Dataset entries

====

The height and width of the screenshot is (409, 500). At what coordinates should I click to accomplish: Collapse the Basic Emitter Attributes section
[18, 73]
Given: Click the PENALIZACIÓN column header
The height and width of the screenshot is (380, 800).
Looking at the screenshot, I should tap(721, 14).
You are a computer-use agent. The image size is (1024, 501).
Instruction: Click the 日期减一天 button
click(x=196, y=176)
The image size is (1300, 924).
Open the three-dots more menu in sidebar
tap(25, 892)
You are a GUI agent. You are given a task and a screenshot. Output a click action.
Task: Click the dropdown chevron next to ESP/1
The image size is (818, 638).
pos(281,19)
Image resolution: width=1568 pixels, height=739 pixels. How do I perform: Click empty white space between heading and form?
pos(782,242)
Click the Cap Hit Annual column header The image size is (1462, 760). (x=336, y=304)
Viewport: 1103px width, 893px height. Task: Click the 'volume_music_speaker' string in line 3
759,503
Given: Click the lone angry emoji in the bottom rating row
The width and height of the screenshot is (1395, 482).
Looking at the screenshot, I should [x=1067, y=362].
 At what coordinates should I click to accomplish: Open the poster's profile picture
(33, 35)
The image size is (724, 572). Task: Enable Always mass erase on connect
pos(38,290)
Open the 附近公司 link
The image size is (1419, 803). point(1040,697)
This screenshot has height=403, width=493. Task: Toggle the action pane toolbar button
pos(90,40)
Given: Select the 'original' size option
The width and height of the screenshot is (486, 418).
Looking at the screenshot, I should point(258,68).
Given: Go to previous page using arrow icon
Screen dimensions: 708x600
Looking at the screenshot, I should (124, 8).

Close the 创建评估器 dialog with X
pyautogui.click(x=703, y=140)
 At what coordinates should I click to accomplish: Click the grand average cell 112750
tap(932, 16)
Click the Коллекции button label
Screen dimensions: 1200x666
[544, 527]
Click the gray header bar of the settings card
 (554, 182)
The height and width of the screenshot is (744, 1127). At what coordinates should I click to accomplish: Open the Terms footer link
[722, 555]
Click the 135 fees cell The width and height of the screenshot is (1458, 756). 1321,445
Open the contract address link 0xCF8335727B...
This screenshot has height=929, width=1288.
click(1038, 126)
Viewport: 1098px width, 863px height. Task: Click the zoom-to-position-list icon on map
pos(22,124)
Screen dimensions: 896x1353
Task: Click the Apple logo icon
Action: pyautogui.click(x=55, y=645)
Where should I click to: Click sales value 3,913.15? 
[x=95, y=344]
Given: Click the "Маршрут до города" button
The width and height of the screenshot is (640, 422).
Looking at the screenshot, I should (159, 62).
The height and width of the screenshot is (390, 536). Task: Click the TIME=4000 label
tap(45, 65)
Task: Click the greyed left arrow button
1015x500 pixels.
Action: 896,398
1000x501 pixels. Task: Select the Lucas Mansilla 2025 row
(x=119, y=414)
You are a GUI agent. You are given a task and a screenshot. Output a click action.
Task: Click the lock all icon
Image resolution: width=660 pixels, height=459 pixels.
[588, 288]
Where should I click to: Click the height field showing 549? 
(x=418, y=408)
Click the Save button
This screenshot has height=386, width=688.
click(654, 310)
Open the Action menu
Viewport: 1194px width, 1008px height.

====

Nothing in the records may be left out; copy them all exactly.

Solved exercise:
The height and width of the screenshot is (409, 500). At what coordinates should I click to accomplish: Collapse the Basic Emitter Attributes section
[18, 73]
Given: Click the PENALIZACIÓN column header
The height and width of the screenshot is (380, 800).
Looking at the screenshot, I should tap(721, 14).
You are a computer-use agent. The image size is (1024, 501).
Instruction: Click the 日期减一天 button
click(x=196, y=176)
The image size is (1300, 924).
Open the three-dots more menu in sidebar
tap(25, 892)
You are a GUI agent. You are given a task and a screenshot. Output a click action.
Task: Click the dropdown chevron next to ESP/1
The image size is (818, 638).
pos(281,19)
Image resolution: width=1568 pixels, height=739 pixels. How do I perform: Click empty white space between heading and form?
pos(782,242)
Click the Cap Hit Annual column header The image size is (1462, 760). (x=336, y=304)
Viewport: 1103px width, 893px height. Task: Click the 'volume_music_speaker' string in line 3
759,503
Given: Click the lone angry emoji in the bottom rating row
The width and height of the screenshot is (1395, 482).
Looking at the screenshot, I should [x=1067, y=362].
 At what coordinates should I click to accomplish: Open the poster's profile picture
(33, 35)
The image size is (724, 572). Task: Enable Always mass erase on connect
pos(38,290)
Open the 附近公司 link
The image size is (1419, 803). point(1040,697)
This screenshot has height=403, width=493. Task: Toggle the action pane toolbar button
pos(90,40)
Given: Select the 'original' size option
The width and height of the screenshot is (486, 418).
Looking at the screenshot, I should point(258,68).
Given: Go to previous page using arrow icon
Screen dimensions: 708x600
Looking at the screenshot, I should (124, 8).

Close the 创建评估器 dialog with X
pyautogui.click(x=703, y=140)
 At what coordinates should I click to accomplish: Click the grand average cell 112750
tap(932, 16)
Click the Коллекции button label
Screen dimensions: 1200x666
[544, 527]
Click the gray header bar of the settings card
 (554, 182)
The height and width of the screenshot is (744, 1127). At what coordinates should I click to accomplish: Open the Terms footer link
[722, 555]
Click the 135 fees cell The width and height of the screenshot is (1458, 756). 1321,445
Open the contract address link 0xCF8335727B...
This screenshot has height=929, width=1288.
click(1038, 126)
Viewport: 1098px width, 863px height. Task: Click the zoom-to-position-list icon on map
pos(22,124)
Screen dimensions: 896x1353
Task: Click the Apple logo icon
Action: pyautogui.click(x=55, y=645)
Where should I click to: Click sales value 3,913.15? 
[x=95, y=344]
Given: Click the "Маршрут до города" button
The width and height of the screenshot is (640, 422).
Looking at the screenshot, I should (159, 62).
The height and width of the screenshot is (390, 536). Task: Click the TIME=4000 label
tap(45, 65)
Task: Click the greyed left arrow button
1015x500 pixels.
Action: 896,398
1000x501 pixels. Task: Select the Lucas Mansilla 2025 row
(x=119, y=414)
You are a GUI agent. You are given a task and a screenshot. Output a click action.
Task: Click the lock all icon
Image resolution: width=660 pixels, height=459 pixels.
[588, 288]
Where should I click to: Click the height field showing 549? 
(x=418, y=408)
Click the Save button
This screenshot has height=386, width=688.
click(654, 310)
Open the Action menu
Viewport: 1194px width, 1008px height.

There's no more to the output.